Terugplaatsing van de haan op de Sint-Katharina toren

Zoals een café niet zonder bier kan, kan een kerktoren ook niet zonder windhaan. Na een grondige opknapbeurt staat deze haan sinds vandaag terug helemaal op de top van de kerktoren en waakt hij opnieuw over groot Hoogstraten.

In 1988 werd de haan door Jos Stoops op de Sint-Katharina toren geplaatst. Dit gebeurde nadat Jos Martens de haan had verguld. Vandaag, 30 jaar later hebben we samen met de afgevaardigden van het stadbestuur, de kerkraad, de aannemer en in het bijzonder met Tosh Laurijssen de haan er opnieuw opgezet. In het kader van de kindvriendelijke gemeente kreeg Tosh, leerling van het 5de leerjaar van de basisschool ‘tspijker, de kans om de plaatsing van dichtbij mee te maken.

Met knikkende knieën vertrokken om nadien te kunnen genieten van het prachtige uitzicht over groot Hoogstraten. Aan de bol van de haan werd nog een tijdscapsule bevestigd. Hierin hebben we vanuit het stadsbestuur en de kerkraad een boodschap ingestoken met een wens voor de volgende generatie Hoogstratenaren. Ook de klas van Tosh had een brief bij waarin ze vooral schreven wat er leuk en hip is vandaag de dag. Als laatste schreef onze stadsdichter Daan Janssen nog een gedicht dat pas aan het publiek getoond wordt als deze capsule opnieuw naar beneden komt.

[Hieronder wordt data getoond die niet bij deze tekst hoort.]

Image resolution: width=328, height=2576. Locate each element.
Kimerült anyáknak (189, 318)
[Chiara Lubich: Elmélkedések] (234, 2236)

Wat een beleving! Vandaag was het letterlijk HOOGstraten! Wie mee het hele avontuur wil beleven kan vanavond kijken naar Karrewiet om 17u45 met een herhaling om 18u45 uur en naar RTV om 18 uur of leest het hele verslag in de kranten.  

 

De haan is ons allen niet onbekend, zo herinneren we ons het mooie liedje dat over de haan werd geschreven door Gie Martens naar aanleiding van 800 jaar Hoogstraten:

Een bries doet mij draaien,

Naar het noorden weg waaien.

In Holland hoor ik

Mijn broers zachtjes kraaien

 

En de klokken die luiden,

Galmen naar elke kant

Over akkers en velden

Van het Hoogstraatse land.

En de klokken die luiden,

Galmen naar elke kant

Over akkers en velden

Van het Hoogstraatse land.

Met een vlaag draai ik mee

Naar het westen gedwee

En ik proef in mijn bek

Het zout van de zee.

 

Naar het oosten met een zicht,

‘k voel de lente in de lucht

Ik ruik bloesems van de appels

Uit een Limburgs gehucht.

 

Hoor de klokken weer luiden.

Ik zie elke kant.

‘k ken al de verhalen

Van het Hoogstraatse land.

 

En de klokken die luiden,

Galmen naar elke kant

Over akkers en velden

Van het Hoogstraatse land.

 

Laat mij hier maar draaien

Boven het Hoogstraatse land.

 

 

Hoe warm de wind

Die mij naar ’t zuiden toe dwingt

Want ik hoor in de verte

Het gelach van een kind.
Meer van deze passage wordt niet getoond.